- _List of tasks_:
A) In the article on undefined versus null in JavaScript, what happens in strict mode when code accesses a variable that was never declared?
B) Extract the passage of the article on undefined versus null in JavaScript from "2. Not initialized" to "used with typeof.".
C) Using the article on undefined versus null in JavaScript, explain why a variable that was never declared has the value undefined in default, non-strict mode.

- _Excerpt_:
JavaScript WTF #4: undefined vs null

The forth place in the JavaScript WTF competition goes to the amazingly large number of ways to represent lack of value. Most C-like languages have keyword null that means “no value”. Beside null, JavaScript also has undefined, apparently meaning “like, totally no value”. The actual situation is even more complicated. A variable in JavaScript can be in any of the following states of no-value-ness:

  1. Not declared.
  2. Not initialized or explicitly set to undefined.
  3. Explicitly set to null.
  4. Temporarily dead (this is not a joke).

There is an impressive number of subtle differences between these states.

Not declared

In default, non-strict mode, not declared variables are treated as not initialized, and have implicit value of undefined. In strict mode, accessing a not declared variable causes a ReferenceError, except when used with typeof.

- _Data to examine_:

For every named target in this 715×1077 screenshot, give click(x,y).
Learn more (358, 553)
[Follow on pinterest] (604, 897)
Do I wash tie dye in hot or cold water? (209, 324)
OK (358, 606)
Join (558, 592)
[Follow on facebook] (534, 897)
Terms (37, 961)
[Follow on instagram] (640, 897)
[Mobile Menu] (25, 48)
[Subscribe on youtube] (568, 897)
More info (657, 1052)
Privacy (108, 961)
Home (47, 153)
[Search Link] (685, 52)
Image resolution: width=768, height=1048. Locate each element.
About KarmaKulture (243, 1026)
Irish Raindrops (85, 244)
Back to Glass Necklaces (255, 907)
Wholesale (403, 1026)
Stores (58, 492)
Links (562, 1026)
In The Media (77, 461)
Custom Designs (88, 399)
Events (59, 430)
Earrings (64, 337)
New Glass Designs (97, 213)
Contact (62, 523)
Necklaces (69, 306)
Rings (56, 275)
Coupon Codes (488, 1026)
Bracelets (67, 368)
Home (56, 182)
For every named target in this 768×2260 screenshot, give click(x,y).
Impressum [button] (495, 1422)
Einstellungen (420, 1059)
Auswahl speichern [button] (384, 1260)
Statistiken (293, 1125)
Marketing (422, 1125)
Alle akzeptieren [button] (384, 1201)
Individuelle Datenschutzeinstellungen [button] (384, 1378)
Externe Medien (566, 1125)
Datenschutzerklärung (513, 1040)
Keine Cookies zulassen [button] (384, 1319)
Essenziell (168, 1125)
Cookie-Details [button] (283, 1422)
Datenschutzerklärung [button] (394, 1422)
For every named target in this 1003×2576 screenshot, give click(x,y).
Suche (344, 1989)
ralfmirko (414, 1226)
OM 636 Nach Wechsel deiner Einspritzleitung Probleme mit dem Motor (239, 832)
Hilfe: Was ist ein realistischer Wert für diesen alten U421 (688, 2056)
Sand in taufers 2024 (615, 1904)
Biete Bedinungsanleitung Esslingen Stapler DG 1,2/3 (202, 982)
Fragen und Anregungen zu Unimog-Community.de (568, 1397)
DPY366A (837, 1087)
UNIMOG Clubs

- _Exercise answers_:
A) It causes a ReferenceError, except when the variable is used with typeof.

B)
2. Not initialized or explicitly set to undefined.
  3. Explicitly set to null.
  4. Temporarily dead (this is not a joke).

There is an impressive number of subtle differences between these states.

Not declared

In default, non-strict mode, not declared variables are treated as not initialized, and have implicit value of undefined. In strict mode, accessing a not declared variable causes a ReferenceError, except when used with typeof.

C) In default, non-strict mode, variables that are not declared are treated as not initialized. As a result, they have an implicit value of undefined.